Connect the Stories
Some writing “experts” once told me that the best way to write a novel is to first write short stories. They said, “If you can write a good short story, with a beginning, middle, and end, then a novel will easily follow. All you have to do is use the same characters in one short story after another and string them together.” Turns out that they were right, in most respects, but not always.
From my experience, it is extremely difficult to write a good short story, and more difficult to string a number of them together for a book. I’ve had some success with shorts, with some of mine appearing in Go World Travel, Listen, Los Angeles Journal, Japan Airlines/Wingspan, Omega, Enigma, and the Roswell Literary Review. As you can see from the following description of my collection of short stories, Saint Catherine’s Baby, which was released 7 years ago, I hadn’t yet figured out how to keep the same characters and storyline for a novel.
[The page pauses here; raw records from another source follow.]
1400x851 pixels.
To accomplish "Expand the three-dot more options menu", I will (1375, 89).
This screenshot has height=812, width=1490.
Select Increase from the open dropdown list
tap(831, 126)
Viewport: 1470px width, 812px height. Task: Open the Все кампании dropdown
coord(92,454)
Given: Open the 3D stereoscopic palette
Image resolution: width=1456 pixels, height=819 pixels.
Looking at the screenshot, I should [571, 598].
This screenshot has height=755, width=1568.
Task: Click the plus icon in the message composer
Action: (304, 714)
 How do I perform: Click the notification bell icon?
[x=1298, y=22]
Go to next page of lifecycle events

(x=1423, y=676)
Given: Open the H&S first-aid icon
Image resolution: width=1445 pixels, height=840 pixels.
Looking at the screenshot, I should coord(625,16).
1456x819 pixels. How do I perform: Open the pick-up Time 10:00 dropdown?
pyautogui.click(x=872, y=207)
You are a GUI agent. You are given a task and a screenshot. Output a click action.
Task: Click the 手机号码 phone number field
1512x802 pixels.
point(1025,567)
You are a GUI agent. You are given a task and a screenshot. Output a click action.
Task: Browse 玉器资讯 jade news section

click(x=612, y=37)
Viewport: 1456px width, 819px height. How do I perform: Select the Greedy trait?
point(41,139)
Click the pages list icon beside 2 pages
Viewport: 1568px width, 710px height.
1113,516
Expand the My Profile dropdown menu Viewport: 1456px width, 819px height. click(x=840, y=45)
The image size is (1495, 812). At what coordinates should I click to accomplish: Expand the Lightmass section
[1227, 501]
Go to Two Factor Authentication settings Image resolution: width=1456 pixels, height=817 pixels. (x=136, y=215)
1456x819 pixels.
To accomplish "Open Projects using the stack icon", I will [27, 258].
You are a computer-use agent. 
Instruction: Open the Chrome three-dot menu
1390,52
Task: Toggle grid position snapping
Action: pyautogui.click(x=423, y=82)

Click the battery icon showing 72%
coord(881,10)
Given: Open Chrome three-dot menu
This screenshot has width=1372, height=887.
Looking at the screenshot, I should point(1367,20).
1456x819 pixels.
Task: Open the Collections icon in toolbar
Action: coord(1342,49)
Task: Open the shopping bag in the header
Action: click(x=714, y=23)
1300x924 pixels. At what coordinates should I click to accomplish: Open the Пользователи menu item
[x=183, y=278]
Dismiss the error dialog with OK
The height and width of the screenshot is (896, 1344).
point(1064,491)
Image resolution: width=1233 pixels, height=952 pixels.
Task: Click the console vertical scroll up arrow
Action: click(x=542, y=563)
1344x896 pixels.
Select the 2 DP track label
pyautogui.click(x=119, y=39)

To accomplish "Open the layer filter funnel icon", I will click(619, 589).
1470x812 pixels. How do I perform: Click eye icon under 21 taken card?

An eclectic collection of short stories that include Ruthie and her obstinate elderly student from Germany (The English Lesson); Stephanie, who waits for the unorthodox return of her deceased father (Dressed In Black); Walter O’Brien, who discovers a young couple and their child in an abandoned monastery on the West Coast of Ireland (St. Catherine’s Baby); Shannon, on the run at a shoe store in Chicago (Sizing Up Shannon); Jacque, meeting Rosalita’s shocked parents in New Mexico (Framed); and Joshua Johnson, a school custodian whose mother may have interfered in his love life for the last time (The Sweetest Man).
It still rings true, writing a good short story is a great beginning for a novelist, and also some of the most difficult writing to do. Character and scene development, crisis, insight, and/or conclusions, must all be created within a limited number of words. Some writers can also write great books, without ever having written a short, and vice-a-versa. To this rule, if you choose to call it that, does not apply to everyone.